Fiber should be an integral part of a healthy and balanced diet as it stimulates bowel function and slows the rise in blood sugar when carbohydrates are consumed. Grain types such as rye or wheat provide the highest proportion. However, some types of vegetables also contribute to an adequate supply of dietary fiber. As a guideline, an adult should consume at least 30 g of fiber per day. Peas and cabbage are vegetables that provide a particularly large number of substances. Dietary fiber is also absorbed through fruit, which can be eaten with the skin on.

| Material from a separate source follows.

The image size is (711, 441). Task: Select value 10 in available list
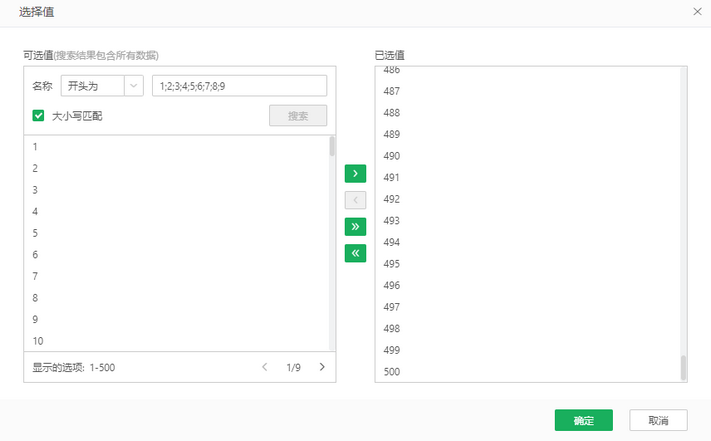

Distribution of fiber content in different types of vegetables (per 100 g):
- Chickpeas (cooked): 9.9 g
- Green peas: 5.3 g
- Brussels sprouts: 3.9 g
- Celeriac: 3.9 g
- Kale: 3.5 g
- Carrots: 3.1 g
- Broccoli: 3.0 g
- White cabbage: 2.9 g
- Sweet corn: 2.9 g
- Cauliflower: 2.7 g
- Savoy cabbage: 2.7 g
- Red cabbage: 2.4 g
- Fennel: 2.1 g
- Spinach: 2.1 g
- Asparagus: 1.5 g
- Leaf lettuce: 1.4 g
- Tomatoes: 1.3 g
- Potatoes: 1.2 g
- Zucchini: 1.2 g
- Cucumber: 0.9 g
For comparison: rye contains 13.4 g of fiber per 100 g of the grain, spelt 10.0, and wheat 13.3. Cereal products made from whole grains such as bread or muesli are therefore ideal sources of fiber. Vegetables such as cabbage, corn, or carrots are somewhat less productive sources, but they also provide many vitamins and other nutrients. In addition, the dietary fibers in cereals and vegetables have different compositions, the individual fractions of which also have different positive effects. Therefore, it is recommended to obtain the minimum daily consumption of 30 g from a wide variety of foods.